World population is expected to top out at less than 10 billion people, and with proper recycling, there are plenty of resources for all. After all, our natural resources do not get used up. (The exceptions are the fossil fuels, but we won’t need them after this century). There is the same amount of iron, aluminum, chromium, and all the other elements, that there were millennia ago.

As far as extra-solar planets, keep dreaming. The planet, Proxima Centauri, is in the nearest star system to our own solar system. And it’s over 4 light years away. At the current speeds of our spacecraft, it would take tens of thousands of years to get there. It would be a miracle if, next century, we could get there in a thousand years.

It would be more of a miracle if we could get there with anyone alive.

What about small, robotic spacecraft? By next century, it's possible but not likely, that we’ll probably be able to send out a bunch of these to various star systems. Once one gets to a planet that it can land on, it could send a transmission back to Earth about what it has found. It can then duplicate itself, and send out more small spaceships. I’ve seen some estimates that we could have these essentially visit every part of our galaxy in 100,000 to 1,000,000 years. A million years seems like a long time, but hominids were around a million years ago. And the dinosaurs died off over 60 million years ago. So it really isn’t as long as it sounds. And we’d know for sure which planets, if any, have intelligent life.

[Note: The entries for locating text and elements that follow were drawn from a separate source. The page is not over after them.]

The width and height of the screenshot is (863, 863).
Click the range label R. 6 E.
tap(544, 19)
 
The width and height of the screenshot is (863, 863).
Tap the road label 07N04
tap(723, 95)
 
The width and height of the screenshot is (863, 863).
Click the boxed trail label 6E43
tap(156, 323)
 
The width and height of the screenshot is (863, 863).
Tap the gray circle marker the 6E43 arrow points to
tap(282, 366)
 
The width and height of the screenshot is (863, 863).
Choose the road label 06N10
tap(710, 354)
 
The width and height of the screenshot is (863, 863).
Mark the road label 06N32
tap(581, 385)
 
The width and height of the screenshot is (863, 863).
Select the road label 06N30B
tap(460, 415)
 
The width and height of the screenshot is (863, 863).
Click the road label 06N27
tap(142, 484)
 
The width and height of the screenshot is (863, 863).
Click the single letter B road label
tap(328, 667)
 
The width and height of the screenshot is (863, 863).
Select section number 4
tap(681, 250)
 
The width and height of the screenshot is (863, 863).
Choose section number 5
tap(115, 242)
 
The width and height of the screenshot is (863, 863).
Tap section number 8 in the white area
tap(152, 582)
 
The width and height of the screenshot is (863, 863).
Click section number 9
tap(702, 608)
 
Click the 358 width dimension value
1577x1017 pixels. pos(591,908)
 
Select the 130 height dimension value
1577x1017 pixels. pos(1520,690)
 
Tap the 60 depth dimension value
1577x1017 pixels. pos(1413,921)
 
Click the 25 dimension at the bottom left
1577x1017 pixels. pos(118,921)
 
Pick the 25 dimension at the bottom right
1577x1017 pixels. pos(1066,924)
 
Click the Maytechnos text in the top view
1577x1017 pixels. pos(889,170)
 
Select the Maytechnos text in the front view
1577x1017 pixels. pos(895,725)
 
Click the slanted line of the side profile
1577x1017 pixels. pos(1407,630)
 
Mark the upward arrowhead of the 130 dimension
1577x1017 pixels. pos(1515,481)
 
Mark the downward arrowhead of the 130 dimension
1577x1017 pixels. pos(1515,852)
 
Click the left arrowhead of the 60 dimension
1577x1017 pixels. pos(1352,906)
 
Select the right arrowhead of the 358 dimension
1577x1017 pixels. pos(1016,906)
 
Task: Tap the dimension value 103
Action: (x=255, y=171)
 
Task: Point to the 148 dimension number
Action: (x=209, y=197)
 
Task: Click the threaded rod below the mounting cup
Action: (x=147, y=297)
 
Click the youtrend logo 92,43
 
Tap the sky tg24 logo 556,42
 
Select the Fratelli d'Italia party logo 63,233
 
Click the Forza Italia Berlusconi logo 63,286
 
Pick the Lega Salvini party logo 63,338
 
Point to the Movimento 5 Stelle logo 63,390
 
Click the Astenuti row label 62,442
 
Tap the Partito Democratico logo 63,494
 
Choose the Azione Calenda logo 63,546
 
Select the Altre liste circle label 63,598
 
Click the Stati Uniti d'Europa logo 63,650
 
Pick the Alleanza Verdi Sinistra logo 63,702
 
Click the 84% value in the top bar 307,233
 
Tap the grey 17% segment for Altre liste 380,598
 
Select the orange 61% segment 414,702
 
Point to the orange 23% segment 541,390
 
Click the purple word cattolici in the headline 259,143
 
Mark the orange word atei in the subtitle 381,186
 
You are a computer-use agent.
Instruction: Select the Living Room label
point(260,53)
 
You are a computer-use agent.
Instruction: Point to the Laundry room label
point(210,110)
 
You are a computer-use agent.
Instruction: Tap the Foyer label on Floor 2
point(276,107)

But human colonization of extra-solar planets? We’d need a spaceship to house hundreds of mostly young couples, that can support them for many generations. If you think that’s going to work, you’ve been watching way too many Star Trek and Star Wars’ movies. I know I have.

Our only hope is that Elon Musk develops a huge Tesla spacecraft that can travel at ‘ludicrous speed’. Hopefully, we wouldn’t run into a bunch of Klingons.

Tim Farage is a Senior Lecturer in the Computer Science Department at The University of Texas at Dallas, and a former Professor of Mathematics. The views expressed herein are those of the author. Some of his main interests are in online education, and the reconciliation between science and spirituality. You are welcome to comment upon this blog entry and/or to contact him at


Anonymous said...

Damn Newtonian Space restrictions...

Anonymous said...

Very nice post.

Anonymous said...

I always enjoy your blogs.
Makes a lot of sense

Nat Love said...

Wee√®eeeeeell… At least we’ll be *skinnier* on the scale ;)

This was a very well written article, fun to read and easy to understand.

Carroll said...

I'm glad that you pointed out in your blog that, practically speaking, nobody is going to migrate to other planets! Even discussing it seems like such a waste of time to me, since we've been told that it is forbidden that beings from one planet interfere with the life of another planet. Persons of your generation and afterward seem to like to discuss such idiotic (to my generation) topics.